Introduction to Green Supercapacitors: Fundamentals, Design, Challenges, and Future Prospects

Abstract

Many efforts have been dedicated to the design of high-energy and power-based green energy storage systems. In this context, supercapacitors with tailored electrode and device architectures are found to be highly appropriate. Recent years have seen supercapacitors attracting worldwide interest due to their critical role in replacing conventional fuels in the transportation sector and also owing to their promising electrochemical characteristics like long cycle life, high power density, and low toxicity. Supercapacitors bridge the gap between conventional dielectric capacitors and primary or secondary Li-ion batteries in terms of their energy and power densities. However, the basic electrochemistry based on how different types of supercapacitors work is less established. Therefore, the underlying charge storage mechanisms, redox reactions, and processes may be confusing.

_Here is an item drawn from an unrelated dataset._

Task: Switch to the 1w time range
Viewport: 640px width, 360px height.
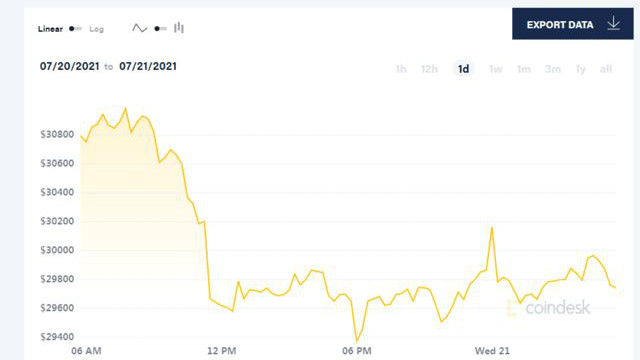Action: (x=496, y=69)

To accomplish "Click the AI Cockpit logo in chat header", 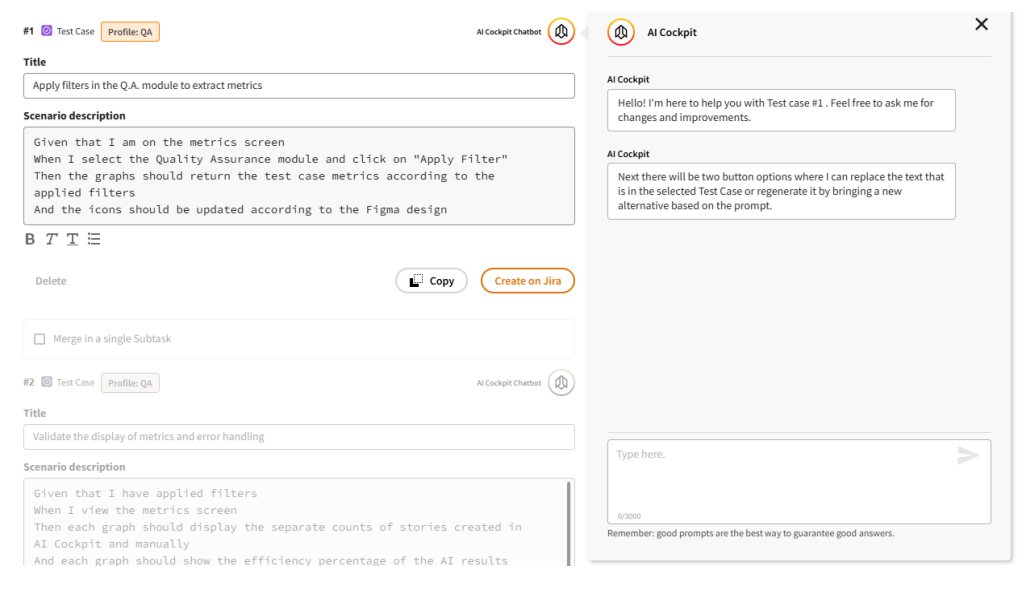I will click(x=621, y=32).
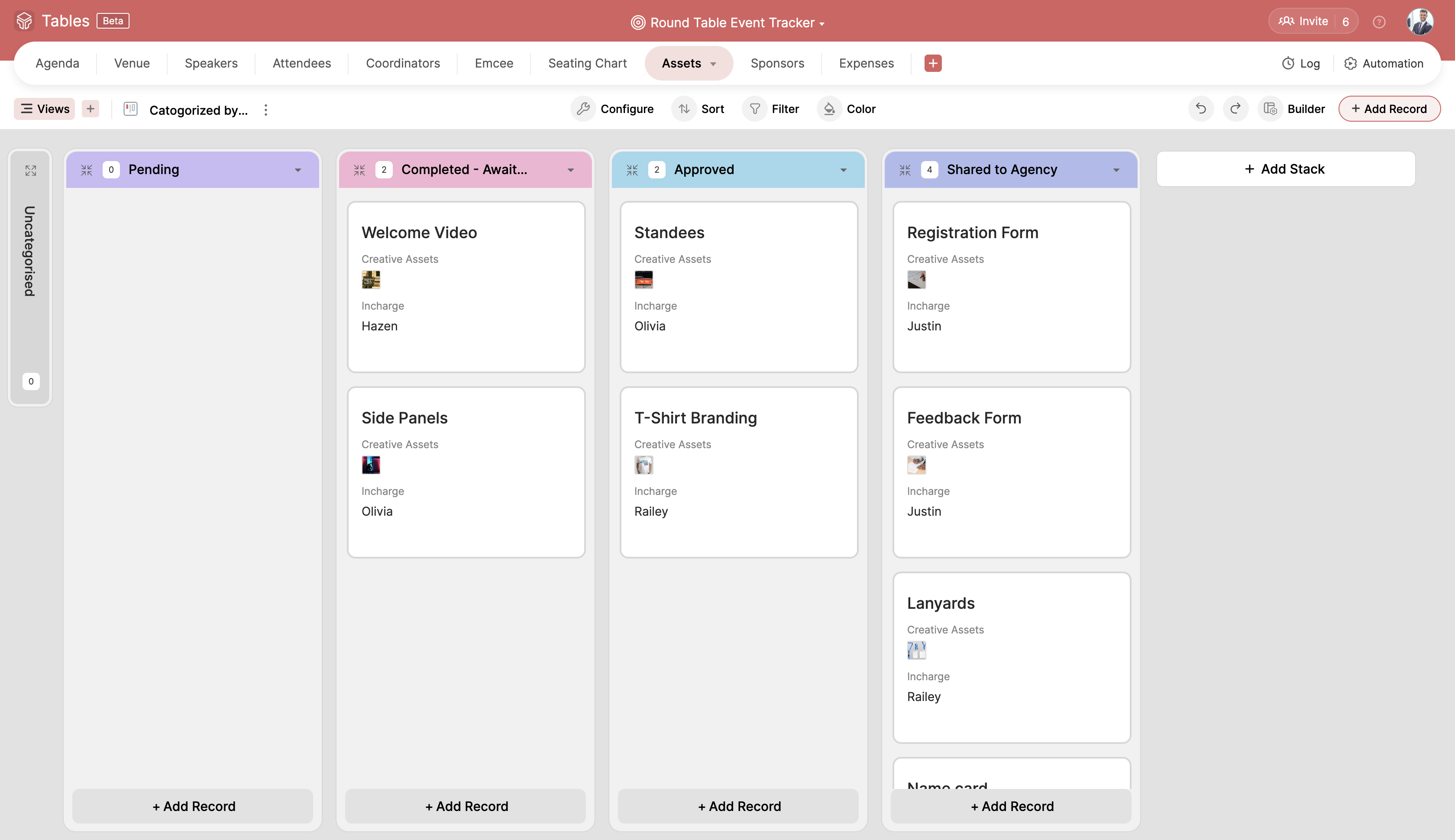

A good supercapacitor electrode material should possess certain characteristics such as large specific surface area and porosity, good surface wettability, high electrical conductivity, tuning of textural parameters, and thermodynamic stability to deliver good electrochemical properties. This chapter discusses the fundamentals of supercapacitors, their classification, and storage mechanisms. This is followed by a brief discussion of various electrode materials used among the different supercapacitor types and their corresponding synthesis and electrochemical progress. Furthermore, the chapter also details the challenges and scope of each of the classifications.